▶ **Exercise A**
In the mite species article, update the passage between "Amblyseius anacardii is" and "as French Guiana.", inclusive, so that "expedition" becomes "field trip".
▶ **Exercise B**
List every place named in the mite species article's Distribution section where the species has been found.
▶ **Exercise C**
According to the mite species article, in what year was the species found to be relatively common within the Antilles?

Amblyseius anacardii

Scientific classification
- Kingdom: Animalia
- Phylum: Arthropoda
- Subphylum: Chelicerata
- Class: Arachnida
- Order: Mesostigmata
- Family: Phytoseiidae
- Genus: Amblyseius
- Species: A. anacardii
- Binomial name: Amblyseius anacardii De Leon, 1967

= Amblyseius anacardii =

- Genus: Amblyseius
- Species: anacardii
- Authority: De Leon, 1967

Species of mite

Amblyseius anacardii is a species of mite belonging to the genus Amblyseius in the family Phytoseiidae.

==Distribution==
The first documentation of the species was in 1967, with the first specimens being discovered in Colombia.
Later on in 1972, more specimens of the species were observed during an expedition to Colombia, being found alongside eleven other related species in the Phytoseiid family. Since then, the species has been encountered outside the country. In 2021, the species was discovered to be relatively common within the Antilles, and has been also found in Central America. The species is theorized to have a wider distribution, with a single specimen being found as far as French Guiana.

▶ **Supplied information**

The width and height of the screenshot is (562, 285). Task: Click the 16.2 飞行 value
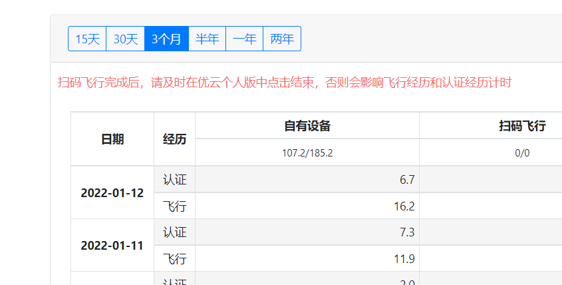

▶ **Response A**
Amblyseius anacardii is a species of mite belonging to the genus Amblyseius in the family Phytoseiidae.

==Distribution==
The first documentation of the species was in 1967, with the first specimens being discovered in Colombia.
Later on in 1972, more specimens of the species were observed during an field trip to Colombia, being found alongside eleven other related species in the Phytoseiid family. Since then, the species has been encountered outside the country. In 2021, the species was discovered to be relatively common within the Antilles, and has been also found in Central America. The species is theorized to have a wider distribution, with a single specimen being found as far as French Guiana.

▶ **Response B**
Colombia
the Antilles
Central America
French Guiana

▶ **Response C**
2021